Students aside, in terms of my OWN, professional preference for terminology in this field of study,  I prefer “multimodality” precisely for the same reason that Cyndie Selfe mentions in the secion on terminology being “precise”. She states that multimodality is esentially using all available means of persuasion (in whatever mode/form) to effectively complete the task at hand. THIS is how I present multimodality to my students. I explain that there are various modes of communication and that some of them are more situationally appropriate than others and that their task is to determine the most rhetorically effective mode for each given task.
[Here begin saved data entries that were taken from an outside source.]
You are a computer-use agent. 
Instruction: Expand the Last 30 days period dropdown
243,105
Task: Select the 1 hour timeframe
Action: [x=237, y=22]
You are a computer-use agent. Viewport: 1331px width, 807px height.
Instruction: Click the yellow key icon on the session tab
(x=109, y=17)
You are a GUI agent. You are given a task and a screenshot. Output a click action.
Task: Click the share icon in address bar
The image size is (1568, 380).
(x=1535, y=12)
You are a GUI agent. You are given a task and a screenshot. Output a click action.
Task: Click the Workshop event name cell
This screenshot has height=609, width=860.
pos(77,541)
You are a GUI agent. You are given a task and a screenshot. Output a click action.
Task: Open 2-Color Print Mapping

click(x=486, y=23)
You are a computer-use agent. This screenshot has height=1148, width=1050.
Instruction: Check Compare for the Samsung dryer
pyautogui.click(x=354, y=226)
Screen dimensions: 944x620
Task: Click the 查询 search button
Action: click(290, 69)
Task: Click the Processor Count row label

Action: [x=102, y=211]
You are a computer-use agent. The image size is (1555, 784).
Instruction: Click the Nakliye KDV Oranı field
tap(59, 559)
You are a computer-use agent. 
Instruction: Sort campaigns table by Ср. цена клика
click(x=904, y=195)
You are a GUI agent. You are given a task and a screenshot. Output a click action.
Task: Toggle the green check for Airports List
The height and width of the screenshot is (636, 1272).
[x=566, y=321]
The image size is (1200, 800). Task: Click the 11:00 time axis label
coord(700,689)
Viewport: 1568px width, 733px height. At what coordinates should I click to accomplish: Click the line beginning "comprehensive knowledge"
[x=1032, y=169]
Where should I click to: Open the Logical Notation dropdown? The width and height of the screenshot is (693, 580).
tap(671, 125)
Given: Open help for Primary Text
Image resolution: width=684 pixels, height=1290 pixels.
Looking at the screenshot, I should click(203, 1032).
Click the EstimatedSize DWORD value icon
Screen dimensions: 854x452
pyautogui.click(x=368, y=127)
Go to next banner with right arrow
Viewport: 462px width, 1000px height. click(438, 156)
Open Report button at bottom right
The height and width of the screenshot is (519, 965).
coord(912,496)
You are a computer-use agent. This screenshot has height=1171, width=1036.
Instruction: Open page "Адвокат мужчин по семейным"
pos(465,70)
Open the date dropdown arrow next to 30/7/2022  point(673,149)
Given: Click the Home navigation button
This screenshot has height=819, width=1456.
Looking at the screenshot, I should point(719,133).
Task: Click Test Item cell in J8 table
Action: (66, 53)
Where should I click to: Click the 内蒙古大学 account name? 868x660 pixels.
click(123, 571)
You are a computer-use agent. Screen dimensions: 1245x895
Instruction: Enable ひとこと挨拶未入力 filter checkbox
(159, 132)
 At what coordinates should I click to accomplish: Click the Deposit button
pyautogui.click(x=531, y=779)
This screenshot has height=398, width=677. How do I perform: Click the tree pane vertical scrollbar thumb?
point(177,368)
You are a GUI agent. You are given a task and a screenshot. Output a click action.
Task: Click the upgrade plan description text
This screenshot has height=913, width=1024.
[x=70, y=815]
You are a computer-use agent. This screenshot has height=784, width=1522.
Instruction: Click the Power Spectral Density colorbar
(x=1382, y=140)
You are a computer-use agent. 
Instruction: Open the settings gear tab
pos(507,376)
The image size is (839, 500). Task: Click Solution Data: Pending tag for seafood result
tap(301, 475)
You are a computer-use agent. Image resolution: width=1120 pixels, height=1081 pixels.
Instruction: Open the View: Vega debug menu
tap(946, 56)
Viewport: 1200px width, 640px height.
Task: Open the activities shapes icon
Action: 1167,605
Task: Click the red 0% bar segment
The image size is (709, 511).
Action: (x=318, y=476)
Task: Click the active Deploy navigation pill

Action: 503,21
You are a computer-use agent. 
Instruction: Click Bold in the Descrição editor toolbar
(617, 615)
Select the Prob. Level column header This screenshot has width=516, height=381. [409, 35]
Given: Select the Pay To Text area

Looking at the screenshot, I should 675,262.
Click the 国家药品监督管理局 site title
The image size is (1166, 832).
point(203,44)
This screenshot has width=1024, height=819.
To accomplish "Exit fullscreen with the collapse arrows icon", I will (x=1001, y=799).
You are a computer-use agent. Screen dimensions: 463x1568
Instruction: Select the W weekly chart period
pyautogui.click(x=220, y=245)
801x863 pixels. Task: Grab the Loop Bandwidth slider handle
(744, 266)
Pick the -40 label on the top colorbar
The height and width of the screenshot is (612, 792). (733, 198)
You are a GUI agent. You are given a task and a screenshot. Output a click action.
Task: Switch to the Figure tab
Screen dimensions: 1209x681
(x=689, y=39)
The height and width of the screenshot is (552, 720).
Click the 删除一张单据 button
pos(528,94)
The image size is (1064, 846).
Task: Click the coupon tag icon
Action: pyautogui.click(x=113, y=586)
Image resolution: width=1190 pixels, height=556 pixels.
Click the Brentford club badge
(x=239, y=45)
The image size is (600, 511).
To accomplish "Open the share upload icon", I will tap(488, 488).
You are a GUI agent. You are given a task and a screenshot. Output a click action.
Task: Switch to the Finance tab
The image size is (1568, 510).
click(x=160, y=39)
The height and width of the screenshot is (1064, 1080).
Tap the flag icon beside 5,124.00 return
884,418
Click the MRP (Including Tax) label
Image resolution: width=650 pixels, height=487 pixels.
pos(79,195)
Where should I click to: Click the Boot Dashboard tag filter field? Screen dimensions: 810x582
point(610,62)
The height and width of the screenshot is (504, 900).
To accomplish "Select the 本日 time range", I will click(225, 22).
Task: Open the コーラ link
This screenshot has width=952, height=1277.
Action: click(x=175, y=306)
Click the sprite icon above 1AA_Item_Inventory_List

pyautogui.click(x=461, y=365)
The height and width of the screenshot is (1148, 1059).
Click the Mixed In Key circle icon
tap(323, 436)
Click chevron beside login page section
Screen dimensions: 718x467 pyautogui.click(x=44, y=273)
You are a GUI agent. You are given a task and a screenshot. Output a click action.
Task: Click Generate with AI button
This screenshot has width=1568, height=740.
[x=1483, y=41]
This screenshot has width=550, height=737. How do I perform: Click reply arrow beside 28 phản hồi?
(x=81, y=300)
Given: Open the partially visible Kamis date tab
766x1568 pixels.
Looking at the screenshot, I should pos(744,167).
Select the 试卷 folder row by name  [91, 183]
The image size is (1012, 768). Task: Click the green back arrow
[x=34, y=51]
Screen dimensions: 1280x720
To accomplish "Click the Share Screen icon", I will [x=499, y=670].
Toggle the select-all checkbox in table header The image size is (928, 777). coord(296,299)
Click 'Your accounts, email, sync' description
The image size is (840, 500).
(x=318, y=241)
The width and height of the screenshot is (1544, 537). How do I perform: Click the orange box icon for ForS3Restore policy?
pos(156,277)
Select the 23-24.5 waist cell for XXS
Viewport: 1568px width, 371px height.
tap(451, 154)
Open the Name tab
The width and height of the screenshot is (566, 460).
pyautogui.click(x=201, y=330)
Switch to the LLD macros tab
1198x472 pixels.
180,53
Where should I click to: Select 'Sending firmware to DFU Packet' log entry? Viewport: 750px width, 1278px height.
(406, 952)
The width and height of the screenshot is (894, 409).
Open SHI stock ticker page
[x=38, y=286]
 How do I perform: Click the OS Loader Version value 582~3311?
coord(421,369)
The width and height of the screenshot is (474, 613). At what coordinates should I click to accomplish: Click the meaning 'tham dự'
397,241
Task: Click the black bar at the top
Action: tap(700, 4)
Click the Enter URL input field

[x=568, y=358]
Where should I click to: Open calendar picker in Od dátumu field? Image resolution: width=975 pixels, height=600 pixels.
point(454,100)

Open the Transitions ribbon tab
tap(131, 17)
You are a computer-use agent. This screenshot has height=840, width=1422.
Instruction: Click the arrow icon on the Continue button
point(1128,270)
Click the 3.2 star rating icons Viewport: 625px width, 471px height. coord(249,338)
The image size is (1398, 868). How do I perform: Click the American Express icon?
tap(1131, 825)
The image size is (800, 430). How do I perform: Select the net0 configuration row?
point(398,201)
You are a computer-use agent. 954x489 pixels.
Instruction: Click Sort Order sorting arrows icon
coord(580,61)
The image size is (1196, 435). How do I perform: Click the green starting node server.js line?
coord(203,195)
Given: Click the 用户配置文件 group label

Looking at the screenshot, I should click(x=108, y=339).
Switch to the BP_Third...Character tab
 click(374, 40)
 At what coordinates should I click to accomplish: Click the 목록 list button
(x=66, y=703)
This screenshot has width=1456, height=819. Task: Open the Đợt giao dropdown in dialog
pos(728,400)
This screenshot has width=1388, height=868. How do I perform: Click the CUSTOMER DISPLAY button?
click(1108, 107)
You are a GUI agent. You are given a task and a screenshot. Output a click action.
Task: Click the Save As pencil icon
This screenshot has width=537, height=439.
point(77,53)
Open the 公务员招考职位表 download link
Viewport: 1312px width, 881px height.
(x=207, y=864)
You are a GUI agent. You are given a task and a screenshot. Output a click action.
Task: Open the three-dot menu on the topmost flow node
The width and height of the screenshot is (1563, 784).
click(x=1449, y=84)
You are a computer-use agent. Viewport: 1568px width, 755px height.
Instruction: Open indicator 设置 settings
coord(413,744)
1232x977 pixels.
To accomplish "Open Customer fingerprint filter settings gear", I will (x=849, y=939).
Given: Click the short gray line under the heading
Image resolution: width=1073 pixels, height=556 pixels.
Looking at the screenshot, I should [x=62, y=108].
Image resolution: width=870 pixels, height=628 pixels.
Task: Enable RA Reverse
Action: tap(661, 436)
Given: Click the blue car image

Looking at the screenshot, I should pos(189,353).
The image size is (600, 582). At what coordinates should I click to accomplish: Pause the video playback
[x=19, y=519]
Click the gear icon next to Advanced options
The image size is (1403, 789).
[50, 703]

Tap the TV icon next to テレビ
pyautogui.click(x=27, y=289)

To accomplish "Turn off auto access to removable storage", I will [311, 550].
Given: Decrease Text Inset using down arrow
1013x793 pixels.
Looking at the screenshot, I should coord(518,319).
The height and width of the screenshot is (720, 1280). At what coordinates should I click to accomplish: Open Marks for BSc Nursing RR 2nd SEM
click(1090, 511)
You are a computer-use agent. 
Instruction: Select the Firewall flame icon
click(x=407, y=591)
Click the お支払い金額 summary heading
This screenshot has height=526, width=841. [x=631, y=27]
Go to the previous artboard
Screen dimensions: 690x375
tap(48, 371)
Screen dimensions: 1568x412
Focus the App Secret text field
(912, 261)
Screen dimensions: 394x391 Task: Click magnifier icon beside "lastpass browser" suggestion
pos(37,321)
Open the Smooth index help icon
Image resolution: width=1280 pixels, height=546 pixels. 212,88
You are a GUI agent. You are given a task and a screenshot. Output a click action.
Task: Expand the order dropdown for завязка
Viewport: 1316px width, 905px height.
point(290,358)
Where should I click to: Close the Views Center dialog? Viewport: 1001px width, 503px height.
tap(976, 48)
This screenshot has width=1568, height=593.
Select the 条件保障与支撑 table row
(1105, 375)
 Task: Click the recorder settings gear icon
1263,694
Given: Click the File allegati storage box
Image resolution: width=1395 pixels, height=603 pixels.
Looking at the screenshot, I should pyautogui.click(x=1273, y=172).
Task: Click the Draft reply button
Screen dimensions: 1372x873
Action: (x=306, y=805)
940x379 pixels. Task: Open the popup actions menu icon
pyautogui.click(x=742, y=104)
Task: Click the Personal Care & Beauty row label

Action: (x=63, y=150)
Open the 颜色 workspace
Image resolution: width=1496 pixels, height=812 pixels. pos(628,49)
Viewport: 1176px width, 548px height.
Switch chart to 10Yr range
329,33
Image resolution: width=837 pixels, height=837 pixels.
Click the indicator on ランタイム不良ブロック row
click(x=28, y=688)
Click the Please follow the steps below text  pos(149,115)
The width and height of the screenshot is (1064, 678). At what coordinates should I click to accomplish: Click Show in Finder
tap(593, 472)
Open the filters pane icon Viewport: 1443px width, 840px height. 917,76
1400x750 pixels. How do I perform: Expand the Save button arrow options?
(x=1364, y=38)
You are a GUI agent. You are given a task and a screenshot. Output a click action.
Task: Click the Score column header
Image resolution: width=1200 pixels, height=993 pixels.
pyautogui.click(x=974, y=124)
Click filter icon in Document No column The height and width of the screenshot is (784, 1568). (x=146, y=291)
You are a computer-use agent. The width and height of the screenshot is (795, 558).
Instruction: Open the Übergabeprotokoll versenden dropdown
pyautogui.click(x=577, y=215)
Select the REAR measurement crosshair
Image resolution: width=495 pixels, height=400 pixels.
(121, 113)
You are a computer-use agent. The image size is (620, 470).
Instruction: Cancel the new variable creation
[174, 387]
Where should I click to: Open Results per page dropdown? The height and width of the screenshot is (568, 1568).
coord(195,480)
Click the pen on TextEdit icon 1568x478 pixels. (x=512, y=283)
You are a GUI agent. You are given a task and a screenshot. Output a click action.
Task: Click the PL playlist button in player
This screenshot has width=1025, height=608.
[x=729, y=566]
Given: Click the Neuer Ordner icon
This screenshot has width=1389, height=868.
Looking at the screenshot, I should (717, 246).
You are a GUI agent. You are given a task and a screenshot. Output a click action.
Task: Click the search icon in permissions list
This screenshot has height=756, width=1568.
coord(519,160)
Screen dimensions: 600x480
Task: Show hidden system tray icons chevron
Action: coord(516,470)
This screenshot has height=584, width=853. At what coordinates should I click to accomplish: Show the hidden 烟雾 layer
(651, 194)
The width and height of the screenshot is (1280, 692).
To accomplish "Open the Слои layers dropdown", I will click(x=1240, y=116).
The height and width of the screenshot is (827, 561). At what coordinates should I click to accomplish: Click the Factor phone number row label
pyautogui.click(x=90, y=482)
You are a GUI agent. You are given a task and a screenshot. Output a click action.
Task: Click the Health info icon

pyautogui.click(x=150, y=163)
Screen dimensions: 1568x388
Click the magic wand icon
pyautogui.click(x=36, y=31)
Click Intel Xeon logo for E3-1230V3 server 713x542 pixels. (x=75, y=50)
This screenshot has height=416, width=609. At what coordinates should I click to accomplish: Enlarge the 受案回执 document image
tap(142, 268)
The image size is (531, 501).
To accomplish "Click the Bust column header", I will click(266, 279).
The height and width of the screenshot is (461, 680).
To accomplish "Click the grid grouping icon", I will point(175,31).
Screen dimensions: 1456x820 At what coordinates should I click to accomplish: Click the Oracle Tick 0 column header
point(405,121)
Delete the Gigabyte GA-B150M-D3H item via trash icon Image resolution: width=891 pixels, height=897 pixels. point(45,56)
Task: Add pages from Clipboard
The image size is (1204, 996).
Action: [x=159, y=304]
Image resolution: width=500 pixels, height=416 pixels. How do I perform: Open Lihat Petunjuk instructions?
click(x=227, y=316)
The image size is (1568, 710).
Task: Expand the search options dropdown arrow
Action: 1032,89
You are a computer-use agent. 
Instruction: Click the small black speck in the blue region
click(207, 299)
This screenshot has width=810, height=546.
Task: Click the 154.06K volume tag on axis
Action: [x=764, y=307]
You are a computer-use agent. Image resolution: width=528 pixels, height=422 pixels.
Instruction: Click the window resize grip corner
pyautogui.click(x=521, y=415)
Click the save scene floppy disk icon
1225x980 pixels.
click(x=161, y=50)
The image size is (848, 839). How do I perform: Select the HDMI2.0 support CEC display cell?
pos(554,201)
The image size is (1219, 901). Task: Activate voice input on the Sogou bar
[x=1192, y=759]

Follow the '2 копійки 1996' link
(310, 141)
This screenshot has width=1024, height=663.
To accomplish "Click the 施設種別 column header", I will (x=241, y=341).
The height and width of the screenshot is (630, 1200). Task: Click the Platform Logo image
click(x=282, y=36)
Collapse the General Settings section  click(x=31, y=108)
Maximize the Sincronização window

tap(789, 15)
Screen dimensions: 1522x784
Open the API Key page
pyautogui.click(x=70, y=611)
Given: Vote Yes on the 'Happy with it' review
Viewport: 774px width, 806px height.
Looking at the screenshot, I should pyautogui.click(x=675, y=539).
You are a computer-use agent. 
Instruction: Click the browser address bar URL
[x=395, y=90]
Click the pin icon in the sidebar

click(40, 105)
Students seem to understand this and when I explain that this comes from Aristotle’s definition of rhetoric, well, that just adds to my own ethos. In this case, multimodality has a very precise definition for me and for my FYC class.

Finally, I very much appreciated Wysocki’s call for generous reading and encouraging more teachers to study new media since “writing teachers focus specifically on texts and how situated people (learn how to) use them to make things happen” (Wysocki, p.5). I’m expecially intrigued when she points out the lack of scholarship on “help[ing] composers of texts think usefully about effects of their particular decisions as they compose a new media text, to help composers see how agency and materiality are entwined as they compose” (Wysocki, p.6). For me, this entails more discussion (a la Selfe and Banks) in the FYC classroom to encourage students to see behind the interface and terms to better understand their situation as a student and as an individual.

Wysocki also does a very nice job of encouraging us to teach alertness within our students towards differnet types of composition/production and their appropriateness. This alertness is also key for us as teachers since we should encourage a “generosity toward the positions that others produce, no matter how awkward-looking or –sounding” (Wysocki, p.23) which is something that I want to better encourage in my classroom. Of course, this selection of readings doesn’t address issues of assessment which complicates this “generosity” in reading such texts. But, that is another entry all together.